[Information shown]

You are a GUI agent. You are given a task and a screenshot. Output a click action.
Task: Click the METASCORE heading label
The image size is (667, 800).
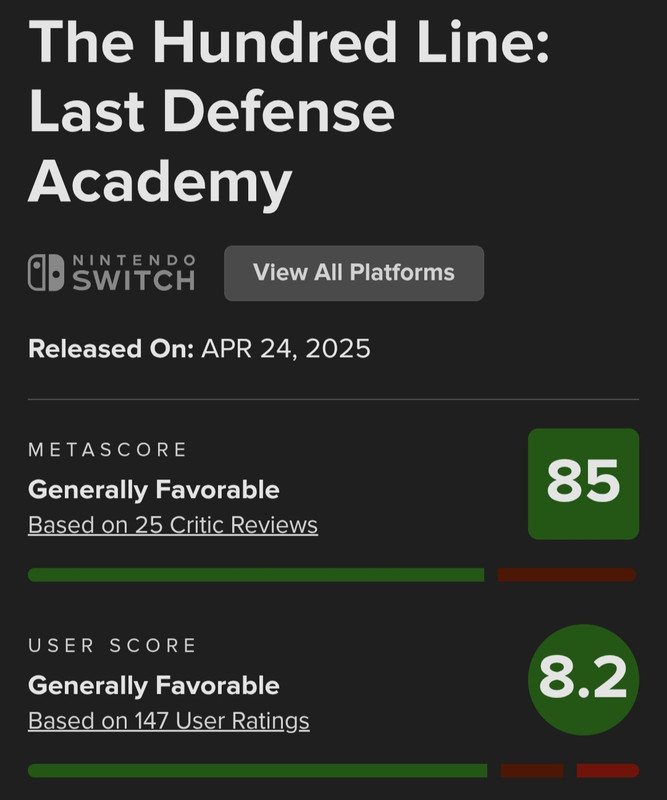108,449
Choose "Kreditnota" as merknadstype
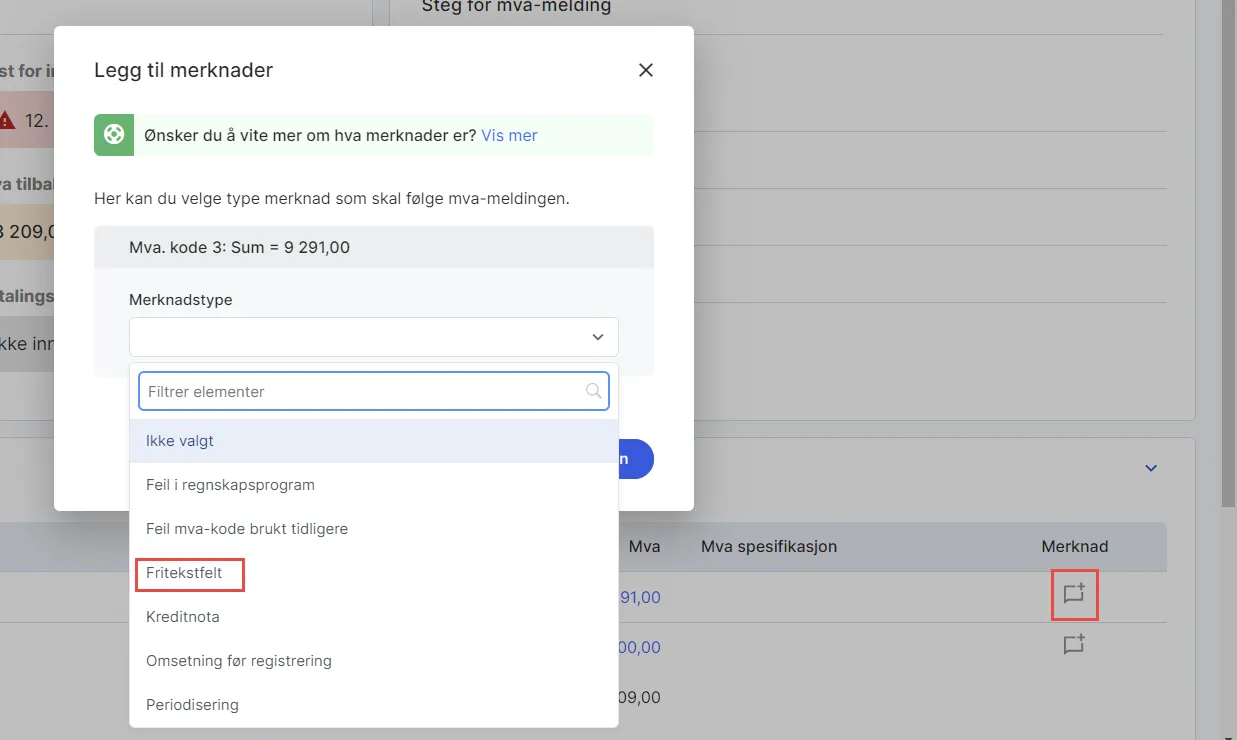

[/Information shown]

[To do]: Reproduce exactly and only the lines from the one with "The image size is (667, 800)." through the last entry, both included, excluding every picture.

[Exercise output]:
The image size is (667, 800).
108,449
Choose "Kreditnota" as merknadstype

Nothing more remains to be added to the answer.